El Club León, un equipo rico en historia y tradición -defendido a capa y espada por los locales y constantemente minimizado por los ajenos-, está de manteles largos, y este miércoles 20 de agosto llega a la edad de 81 años.

Con 8 títulos de Liga y un campeonato de la Concacaf, La Fiera es uno de los clubes históricos del futbol mexicano, y es también un fenómeno social en la ciudad zapatera, en el que, de una forma única, se mezclan tradición y pasión.

Cierto es que el equipo esmeralda llega a este cumpleaños en un mal momento deportivo, en el que la “luna de miel” entre su propietario, Grupo Pachuca, y la afición leonesa parece haber terminado. Pero aunque se vivan tiempos dificiles y momentos de incertidumbre, el aniversario de esta institución siempre se cuece aparte.

Remembrar estos 81 años es hacer referencia a un sentimiento único, que difícilmente es comprendido en otros lares. Hablar de la historia del León es remontarse a quienes le dieron grandeza a la institución apenas algunos años después de su creación; es recordar a Battaglia, a Montemayor, a Varela, a Rugilo, a “Chancharras”, a Arenaza, y a tantos y tantos más.

Mencionar la rica historia leonesa es recordar el buen futbol de Tita, la clase de Davino, el toque de Marcos Aurelio, los goles de Boselli y el “Dumbo”, la entrega de Nacho González, y a todos quienes han puesto su granito de arena para hacer grande a este club.

Y como buena historia de pasión, cuando se habla de La Fiera, es imposible dejar de recordar los malos momentos: los descensos; las finales perdidas; los 10 años en el infierno llamado Primera “A”; los malos manejos de nefastos directivos; y la casi desaparición de la institución por culpa de infames mercenarios del balón.

Pero el sentimiento esmeralda va más allá: está presente en el obrero que feliz va a su trabajo el lunes después de un triunfo de su Fiera; vive en el llanto del niño que lamenta la derrota; estuvo en las miles de voces que al unísono en la plaza principal de la ciudad defendieron la venta de la institución en 1999; habita en la playera -original o imitación- portada con orgullo a pesar de que las temporadas no sean las mejores; y es chispa vital en la euforia desatada en las calles de la ciudad tras la conquista de un título.

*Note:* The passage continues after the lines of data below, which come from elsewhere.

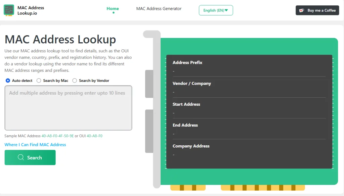
Task: Navigate to the Home menu item
Action: (x=113, y=8)
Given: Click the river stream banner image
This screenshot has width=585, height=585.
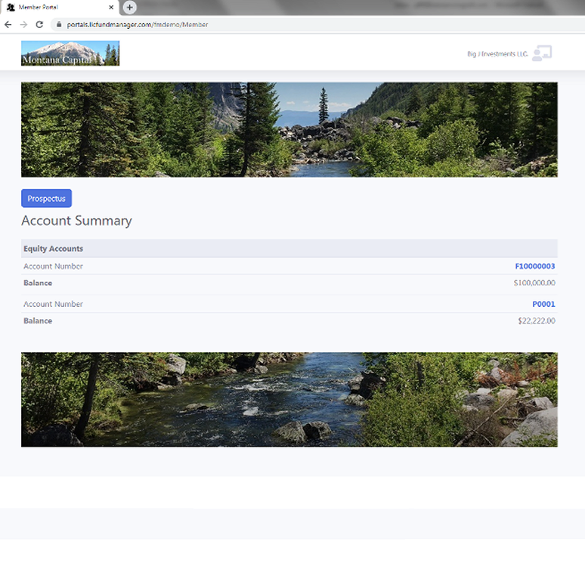Looking at the screenshot, I should [289, 400].
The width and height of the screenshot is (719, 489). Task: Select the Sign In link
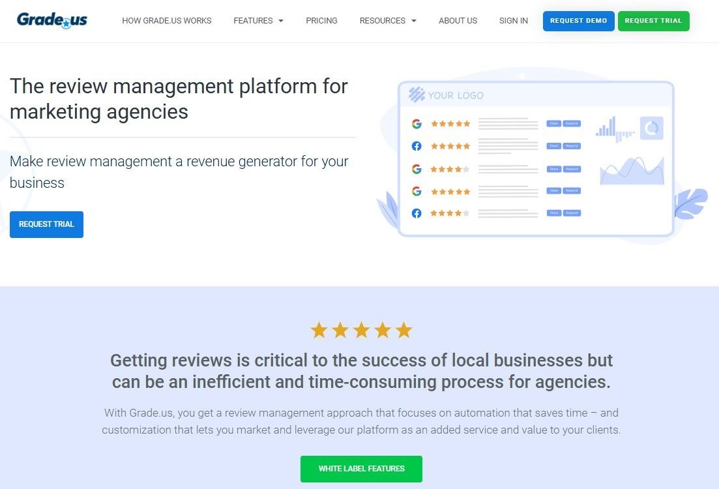pyautogui.click(x=513, y=21)
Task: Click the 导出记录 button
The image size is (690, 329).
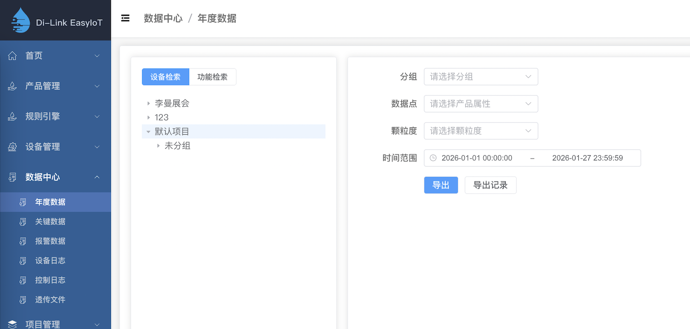Action: pyautogui.click(x=490, y=185)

El verdadero aficionado esmeralda sabe apoyar, pero también sabe exigir. Su pasión es genuina, y no necesita que desde internet se la quieran fomentar con “videos”, ni que un merolico en el estadio le diga cuando debe gritar. Con base en momentos de alegria, de tristeza, de satisfacción y de coraje, el sentimiento hacia este equipo ha sido construido durante décadas, y va más allá de cualquier tendencia modernista.

Todo eso, y mucho más, significa “irle” al León.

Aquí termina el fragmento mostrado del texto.